Em sessão realizada nesta quinta-feira (16), a CPI dos Atos Golpistas ouviu  o coronel Jorge Eduardo Naime, ex-comandante de Operações da Polícia Militar do Distrito Federal (PMDF).

Ao ser questionado pelo deputado Fábio Felix, um dos membros da Comissão, o ex-comandante afirmou que mantinha contato, através do Whatsapp, com lideranças responsáveis pelo acampamento golpista do QG do Exército, célula de incitação para a consumação dos ataques do dia 8 de janeiro. “Tinha vários contatos com lideranças do agro, de caminhoneiros, mas para atividades profissionais”, garantiu o ex-comandante.

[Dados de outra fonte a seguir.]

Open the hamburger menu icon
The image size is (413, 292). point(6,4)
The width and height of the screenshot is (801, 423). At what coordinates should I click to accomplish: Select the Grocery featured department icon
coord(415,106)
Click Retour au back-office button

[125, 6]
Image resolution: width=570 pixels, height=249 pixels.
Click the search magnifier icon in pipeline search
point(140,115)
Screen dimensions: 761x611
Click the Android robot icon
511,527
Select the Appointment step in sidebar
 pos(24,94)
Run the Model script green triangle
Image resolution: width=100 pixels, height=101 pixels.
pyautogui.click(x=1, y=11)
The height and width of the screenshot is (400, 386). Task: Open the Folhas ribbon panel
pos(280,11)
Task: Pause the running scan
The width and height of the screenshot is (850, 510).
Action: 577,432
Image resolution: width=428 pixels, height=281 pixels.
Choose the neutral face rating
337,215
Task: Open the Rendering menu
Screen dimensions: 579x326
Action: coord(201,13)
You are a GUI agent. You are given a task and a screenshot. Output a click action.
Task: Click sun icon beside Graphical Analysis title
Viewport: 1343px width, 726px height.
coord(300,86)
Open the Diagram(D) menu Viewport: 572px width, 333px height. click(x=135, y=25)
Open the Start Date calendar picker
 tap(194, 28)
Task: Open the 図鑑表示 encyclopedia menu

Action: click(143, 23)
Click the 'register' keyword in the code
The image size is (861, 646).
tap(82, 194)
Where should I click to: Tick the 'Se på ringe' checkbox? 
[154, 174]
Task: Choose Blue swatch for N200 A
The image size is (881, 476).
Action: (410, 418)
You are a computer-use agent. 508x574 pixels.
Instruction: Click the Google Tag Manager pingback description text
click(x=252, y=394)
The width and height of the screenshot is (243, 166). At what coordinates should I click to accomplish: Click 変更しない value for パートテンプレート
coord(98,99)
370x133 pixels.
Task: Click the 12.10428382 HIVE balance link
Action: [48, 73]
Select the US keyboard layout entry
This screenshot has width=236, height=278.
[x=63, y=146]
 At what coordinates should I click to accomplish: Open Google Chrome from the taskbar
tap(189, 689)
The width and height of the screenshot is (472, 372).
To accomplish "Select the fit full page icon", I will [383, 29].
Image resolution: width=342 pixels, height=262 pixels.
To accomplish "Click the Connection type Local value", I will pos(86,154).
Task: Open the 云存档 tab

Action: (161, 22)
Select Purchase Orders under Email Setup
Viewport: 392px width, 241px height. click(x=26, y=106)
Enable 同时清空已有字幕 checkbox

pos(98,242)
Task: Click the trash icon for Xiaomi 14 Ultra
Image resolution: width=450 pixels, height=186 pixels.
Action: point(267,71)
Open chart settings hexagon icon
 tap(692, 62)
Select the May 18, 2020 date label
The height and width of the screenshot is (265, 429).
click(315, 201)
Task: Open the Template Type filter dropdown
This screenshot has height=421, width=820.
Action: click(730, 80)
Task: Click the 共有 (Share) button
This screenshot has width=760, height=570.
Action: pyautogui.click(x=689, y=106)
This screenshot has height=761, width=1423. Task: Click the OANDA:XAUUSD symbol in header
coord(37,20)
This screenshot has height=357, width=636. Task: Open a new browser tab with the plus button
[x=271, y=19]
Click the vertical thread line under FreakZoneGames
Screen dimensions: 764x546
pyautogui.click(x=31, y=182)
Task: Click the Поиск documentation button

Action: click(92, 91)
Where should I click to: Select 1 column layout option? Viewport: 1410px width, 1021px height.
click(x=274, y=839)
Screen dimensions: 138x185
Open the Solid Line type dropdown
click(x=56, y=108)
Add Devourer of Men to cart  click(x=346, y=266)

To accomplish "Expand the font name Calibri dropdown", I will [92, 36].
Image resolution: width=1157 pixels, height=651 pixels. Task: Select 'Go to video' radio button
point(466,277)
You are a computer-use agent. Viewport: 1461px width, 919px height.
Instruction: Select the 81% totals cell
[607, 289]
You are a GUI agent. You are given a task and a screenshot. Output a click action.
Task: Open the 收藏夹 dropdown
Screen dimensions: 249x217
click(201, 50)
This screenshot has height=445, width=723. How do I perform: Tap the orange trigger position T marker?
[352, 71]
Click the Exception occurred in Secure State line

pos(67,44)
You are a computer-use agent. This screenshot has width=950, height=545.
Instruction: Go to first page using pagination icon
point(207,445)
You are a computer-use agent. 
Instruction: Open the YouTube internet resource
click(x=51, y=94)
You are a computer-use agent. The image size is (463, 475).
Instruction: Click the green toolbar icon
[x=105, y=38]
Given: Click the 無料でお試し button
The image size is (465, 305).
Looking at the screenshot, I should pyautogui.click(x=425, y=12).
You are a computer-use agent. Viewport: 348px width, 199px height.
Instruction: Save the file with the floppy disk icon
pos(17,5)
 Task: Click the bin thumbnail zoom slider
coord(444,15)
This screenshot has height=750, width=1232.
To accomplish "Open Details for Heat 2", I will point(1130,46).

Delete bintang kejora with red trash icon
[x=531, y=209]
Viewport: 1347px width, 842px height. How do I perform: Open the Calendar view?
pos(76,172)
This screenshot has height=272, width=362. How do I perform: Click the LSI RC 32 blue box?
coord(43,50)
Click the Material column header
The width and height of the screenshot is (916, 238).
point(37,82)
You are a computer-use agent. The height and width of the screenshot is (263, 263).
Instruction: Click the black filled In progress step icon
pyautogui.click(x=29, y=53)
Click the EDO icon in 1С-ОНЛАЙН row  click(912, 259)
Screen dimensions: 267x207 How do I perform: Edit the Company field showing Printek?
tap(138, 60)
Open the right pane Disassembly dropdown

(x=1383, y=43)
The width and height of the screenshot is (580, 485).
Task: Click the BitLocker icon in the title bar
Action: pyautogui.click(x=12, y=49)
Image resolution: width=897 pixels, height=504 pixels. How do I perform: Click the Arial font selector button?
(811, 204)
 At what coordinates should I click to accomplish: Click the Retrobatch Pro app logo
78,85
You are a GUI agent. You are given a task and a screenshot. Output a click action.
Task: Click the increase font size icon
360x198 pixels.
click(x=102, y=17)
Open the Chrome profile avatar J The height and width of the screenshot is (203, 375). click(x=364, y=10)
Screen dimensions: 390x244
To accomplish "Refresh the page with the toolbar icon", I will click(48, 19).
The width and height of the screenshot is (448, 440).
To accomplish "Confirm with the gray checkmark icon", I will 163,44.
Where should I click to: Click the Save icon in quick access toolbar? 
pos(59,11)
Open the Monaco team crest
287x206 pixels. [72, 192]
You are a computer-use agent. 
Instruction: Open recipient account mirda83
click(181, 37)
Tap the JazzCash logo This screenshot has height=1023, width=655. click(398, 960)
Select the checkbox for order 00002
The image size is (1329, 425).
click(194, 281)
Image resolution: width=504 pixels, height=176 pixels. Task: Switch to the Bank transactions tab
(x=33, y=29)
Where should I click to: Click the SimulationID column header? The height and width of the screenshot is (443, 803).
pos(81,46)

O parlamentar enfatizou que uma das principais respostas que a CPI precisa dar é se houve crime de prevaricação, e questionou sobre a relação do depoente com o ex-presidente. “O Senhor conhece pessoalmente Jair Bolsonaro e já esteve em reunião com Bolsonaro, Anderson Torres ou teve conhecimento da participação deles na elaboração de instrumento jurídico ou legal para questionar o resultado das eleições presidenciais de 2022?”, perguntou o parlamentar.

“Não tenho conhecimento. Tive contato com Bolsonaro apenas no dia 7 de setembro de 2022 e com Anderson somente quando ele estava na Secretaria de Segurança e acompanhava algumas operações”, afirmou Jorge Eduardo Naime.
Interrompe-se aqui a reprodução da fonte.